The Cathode Prophet Who Couldn't See the Second Screen
Harlan Ellison spent the early 1970s screaming at a television set and writing down what he saw, and the unnerving thing about rereading *The Other Glass Teat* in 2026 is how much of what he saw is still on the screen — just not the screen he was watching. The bread and circuses diagnosis was correct. The mechanism of co-optation was correct. The observation that dissent gets absorbed, defanged, and sold back as product was so correct it now functions as a basic operating principle of platform capitalism. When Ellison describes the counterculture's music being swallowed whole by the Ed Sullivan apparatus, he is describing, with perfect structural accuracy, the way TikTok digests protest movements into content cycles. When he warns about Spiro Agnew's campaign of media intimidation producing network self-censorship, he is sketching the template that would be reused, with minor variations, by every administration since — though the 2025 iteration, in which platforms preemptively moderate to avoid regulatory threat, would have made him incandescent. His prediction that economic pressure from youth demographics would force media to become more "relevant" came true almost immediately and then kept coming true until relevance itself became the commodity. He got the vector right. He just couldn't have known the vector would accelerate until it broke the vehicle.

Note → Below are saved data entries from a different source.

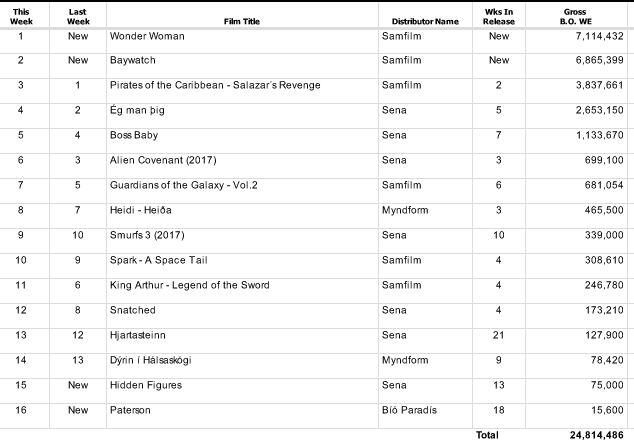Click the This Week column header
Screen dimensions: 634x448
21,16
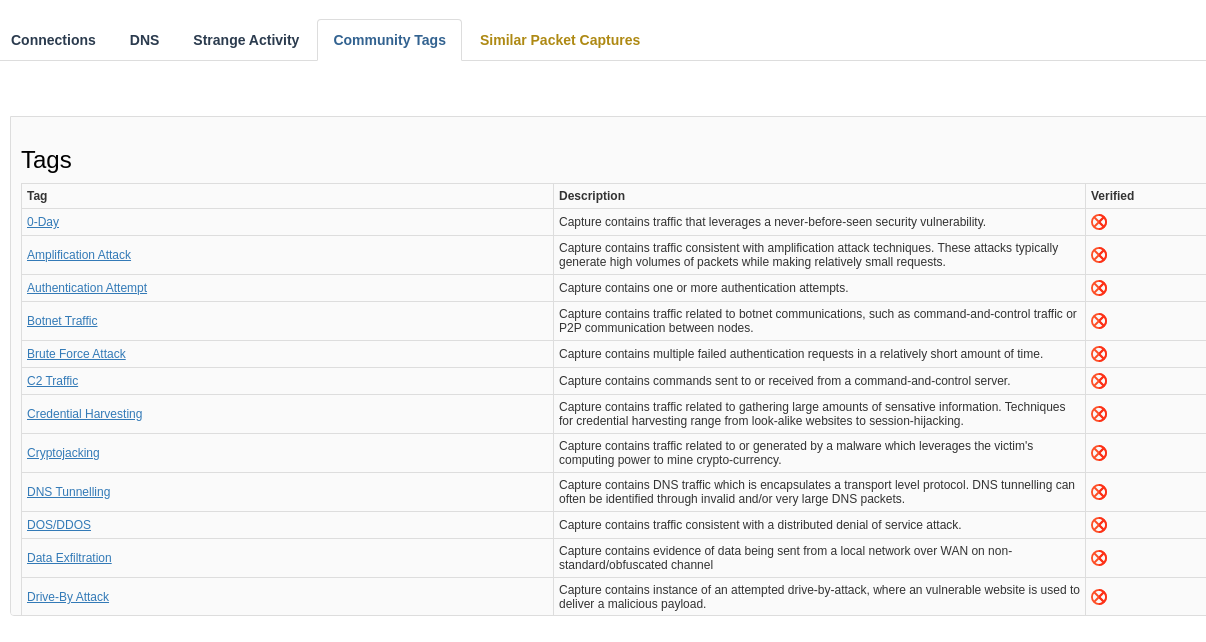This screenshot has height=642, width=1206.
Task: Click the red X icon for Brute Force Attack
Action: (1099, 354)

What Ellison could not see — what nobody writing about television in 1970 could see — was that the glass teat would shatter into a billion shards, each one pressed against a different face. His critique assumes a shared screen: three networks, a finite number of channels, a public that watches the same thing and can therefore be addressed as a body. The entire rhetorical structure of these columns depends on the existence of a commons, however debased. He writes as if the problem is what's *on* television. The problem that arrived instead was the abolition of television as a singular object and its replacement by an infinite, algorithmically curated feed that doesn't need to co-opt dissent because it can simply silo it. Ellison's model of media power is hydraulic — pressure applied from above, resistance from below. The actual model that emerged is atmospheric. You don't fight it. You breathe it. His blind spot is not political but architectural: he cannot conceive of a media environment with no gatekeeper to rage against, where the enemy is the infrastructure itself.
The chapters on police brutality, Kent State, and the suppression of socially conscious programming land with a weight they shouldn't still carry after fifty-six years, but do. When Ellison writes about cops who "no longer serve and protect but instead enforce societal fear," he is writing sentences that could appear without alteration in coverage of any number of events between 2020 and the present. The passages on Native American misrepresentation read as a direct precursor to every representation debate that has consumed media criticism since — though Ellison, characteristically, was less interested in representation as healing and more interested in representation as accuracy, a distinction that has largely been lost. His fury at the Writers Guild for accepting a bad contract rather than fighting for creative control is a fury that every writers' room veteran of the 2023 WGA strike would recognize in their bones, and the fact that writers did eventually strike over almost exactly the issues Ellison identified — algorithmic devaluation, loss of authorial control, the treatment of writing as fungible content — makes these chapters read less like criticism and more like a deposition filed fifty years early.
Within the corpus of media criticism, Ellison occupies an odd and necessary position: too angry to be McLuhan, too smart to be a columnist, too invested in the medium he despised to walk away from it cleanly. He takes from the Frankfurt School without citing it, channels Mencken's contempt for the booboisie while genuinely caring about the boobs, and prefigures Neil Postman's *Amusing Ourselves to Death* by fifteen years with less rigor and more nerve. What he gave to successors — to the tradition that runs through Mark Crispin Miller, through the media criticism of the blogosphere era, through the current generation of platform critics — is the insistence that writing about television is writing about power, and that the correct tone for such writing is not detachment but controlled rage. The afterword, with its account of Christine Chubbuck's on-air suicide and its argument that television "blurs reality and fantasy" until the human response is zombified, reads now as the thesis statement for an entire field of study that didn't yet exist.
If Ellison was right that the glass teat nursed a passive, credulous public, and if we have since replaced that single teat with an infinite number of personalized feeds each calibrated to deliver exactly the emotional stimulus the user's engagement patterns demand — then the question this book now raises, which it could not have raised in 1970, is simply this: what happens to a democracy when there is no longer a shared hallucination to critique?